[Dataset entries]
──────────

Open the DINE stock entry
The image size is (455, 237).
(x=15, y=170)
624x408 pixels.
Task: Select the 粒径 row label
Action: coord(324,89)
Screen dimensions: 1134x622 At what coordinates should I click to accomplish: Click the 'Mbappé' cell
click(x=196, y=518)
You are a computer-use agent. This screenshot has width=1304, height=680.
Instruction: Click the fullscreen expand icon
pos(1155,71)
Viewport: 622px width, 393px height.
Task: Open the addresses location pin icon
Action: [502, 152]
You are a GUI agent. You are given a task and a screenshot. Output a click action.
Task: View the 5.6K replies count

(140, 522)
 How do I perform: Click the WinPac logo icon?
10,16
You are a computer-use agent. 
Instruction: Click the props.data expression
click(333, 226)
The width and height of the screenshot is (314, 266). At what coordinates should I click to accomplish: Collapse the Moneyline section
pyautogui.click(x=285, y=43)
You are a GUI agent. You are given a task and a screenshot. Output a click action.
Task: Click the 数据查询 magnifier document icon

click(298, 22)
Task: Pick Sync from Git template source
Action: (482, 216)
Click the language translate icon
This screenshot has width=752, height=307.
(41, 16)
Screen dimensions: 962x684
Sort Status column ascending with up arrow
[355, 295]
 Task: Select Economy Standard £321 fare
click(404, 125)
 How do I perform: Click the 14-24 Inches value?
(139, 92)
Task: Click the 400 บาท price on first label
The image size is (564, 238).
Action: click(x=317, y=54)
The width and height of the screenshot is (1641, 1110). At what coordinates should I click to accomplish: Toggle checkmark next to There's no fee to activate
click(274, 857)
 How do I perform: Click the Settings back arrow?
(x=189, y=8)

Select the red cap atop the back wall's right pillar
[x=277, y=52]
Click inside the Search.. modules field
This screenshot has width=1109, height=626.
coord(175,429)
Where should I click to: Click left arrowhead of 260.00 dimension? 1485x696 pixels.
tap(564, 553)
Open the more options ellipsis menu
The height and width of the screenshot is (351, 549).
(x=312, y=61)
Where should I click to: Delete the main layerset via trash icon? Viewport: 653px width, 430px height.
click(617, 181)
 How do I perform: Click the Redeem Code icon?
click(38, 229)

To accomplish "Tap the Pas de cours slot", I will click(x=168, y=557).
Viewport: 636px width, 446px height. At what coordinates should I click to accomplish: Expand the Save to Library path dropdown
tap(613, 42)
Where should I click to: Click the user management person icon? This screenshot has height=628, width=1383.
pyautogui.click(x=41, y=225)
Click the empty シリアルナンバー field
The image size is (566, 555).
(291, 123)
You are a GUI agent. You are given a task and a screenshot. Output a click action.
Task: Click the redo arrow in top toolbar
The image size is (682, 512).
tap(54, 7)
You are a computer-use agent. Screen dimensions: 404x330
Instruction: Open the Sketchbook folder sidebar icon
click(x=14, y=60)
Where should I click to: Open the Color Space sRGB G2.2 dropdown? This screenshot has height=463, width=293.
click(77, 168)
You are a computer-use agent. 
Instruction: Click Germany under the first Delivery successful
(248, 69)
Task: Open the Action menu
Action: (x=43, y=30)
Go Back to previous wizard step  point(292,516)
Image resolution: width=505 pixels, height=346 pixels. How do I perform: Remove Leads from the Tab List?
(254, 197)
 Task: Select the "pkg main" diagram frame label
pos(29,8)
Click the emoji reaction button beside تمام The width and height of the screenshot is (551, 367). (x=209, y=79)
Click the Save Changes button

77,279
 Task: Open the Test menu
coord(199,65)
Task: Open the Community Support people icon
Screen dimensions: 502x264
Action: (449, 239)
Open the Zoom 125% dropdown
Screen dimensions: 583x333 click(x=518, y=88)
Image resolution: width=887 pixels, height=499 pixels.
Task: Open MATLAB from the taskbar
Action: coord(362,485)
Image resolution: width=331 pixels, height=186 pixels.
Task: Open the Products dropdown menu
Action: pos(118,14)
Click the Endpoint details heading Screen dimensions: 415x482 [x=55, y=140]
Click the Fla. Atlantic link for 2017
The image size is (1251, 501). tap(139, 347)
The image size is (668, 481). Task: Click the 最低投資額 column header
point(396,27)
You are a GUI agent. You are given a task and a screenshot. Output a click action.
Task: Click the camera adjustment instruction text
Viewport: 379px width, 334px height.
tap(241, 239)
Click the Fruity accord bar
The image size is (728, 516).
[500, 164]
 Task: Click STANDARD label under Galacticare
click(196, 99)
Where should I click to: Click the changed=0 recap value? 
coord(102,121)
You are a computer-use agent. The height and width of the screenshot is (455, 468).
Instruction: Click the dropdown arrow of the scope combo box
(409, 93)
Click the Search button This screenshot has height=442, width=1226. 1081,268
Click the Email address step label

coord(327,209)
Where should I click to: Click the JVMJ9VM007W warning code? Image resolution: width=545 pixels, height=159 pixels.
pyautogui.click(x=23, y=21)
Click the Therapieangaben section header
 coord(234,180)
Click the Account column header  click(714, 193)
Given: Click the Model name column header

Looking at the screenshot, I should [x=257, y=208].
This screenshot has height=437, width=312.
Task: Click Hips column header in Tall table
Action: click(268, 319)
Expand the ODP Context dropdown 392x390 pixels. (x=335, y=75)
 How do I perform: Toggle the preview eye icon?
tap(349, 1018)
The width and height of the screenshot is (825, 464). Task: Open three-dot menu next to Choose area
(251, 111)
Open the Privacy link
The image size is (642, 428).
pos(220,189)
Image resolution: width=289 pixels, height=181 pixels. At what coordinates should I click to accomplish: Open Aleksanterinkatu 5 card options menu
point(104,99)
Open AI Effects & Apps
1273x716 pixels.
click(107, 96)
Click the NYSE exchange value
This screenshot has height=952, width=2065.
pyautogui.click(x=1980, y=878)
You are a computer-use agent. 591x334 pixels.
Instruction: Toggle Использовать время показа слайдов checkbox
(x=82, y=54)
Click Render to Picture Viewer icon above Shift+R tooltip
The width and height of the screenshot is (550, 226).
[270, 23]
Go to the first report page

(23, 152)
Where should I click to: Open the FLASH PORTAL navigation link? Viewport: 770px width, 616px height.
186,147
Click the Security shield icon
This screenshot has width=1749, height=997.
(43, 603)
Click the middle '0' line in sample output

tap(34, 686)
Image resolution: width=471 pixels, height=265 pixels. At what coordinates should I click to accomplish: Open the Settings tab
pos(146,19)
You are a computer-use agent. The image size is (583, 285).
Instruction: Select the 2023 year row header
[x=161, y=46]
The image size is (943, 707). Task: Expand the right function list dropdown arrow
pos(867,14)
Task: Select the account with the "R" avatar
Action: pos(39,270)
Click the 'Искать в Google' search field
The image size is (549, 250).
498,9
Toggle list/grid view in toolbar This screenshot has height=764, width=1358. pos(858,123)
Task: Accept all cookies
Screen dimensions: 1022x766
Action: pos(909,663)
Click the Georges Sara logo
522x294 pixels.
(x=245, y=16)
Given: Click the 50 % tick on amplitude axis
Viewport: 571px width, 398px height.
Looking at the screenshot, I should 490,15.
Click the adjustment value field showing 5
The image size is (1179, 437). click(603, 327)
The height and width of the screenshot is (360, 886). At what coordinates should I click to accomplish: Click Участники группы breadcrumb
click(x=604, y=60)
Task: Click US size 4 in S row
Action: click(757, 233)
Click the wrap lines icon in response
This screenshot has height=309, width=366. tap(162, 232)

──────────

* **WORK TO DO**
Update everything in the listing from the line containing "How do I perform: Click the Settings" down to the line containing "coord(175,429)", changing "red" to "blue" and leaving the rest unchanged.

* **SOLUTION TO THE EXERCISE**
 How do I perform: Click the Settings back arrow?
(x=189, y=8)

Select the blue cap atop the back wall's right pillar
[x=277, y=52]
Click inside the Search.. modules field
This screenshot has width=1109, height=626.
coord(175,429)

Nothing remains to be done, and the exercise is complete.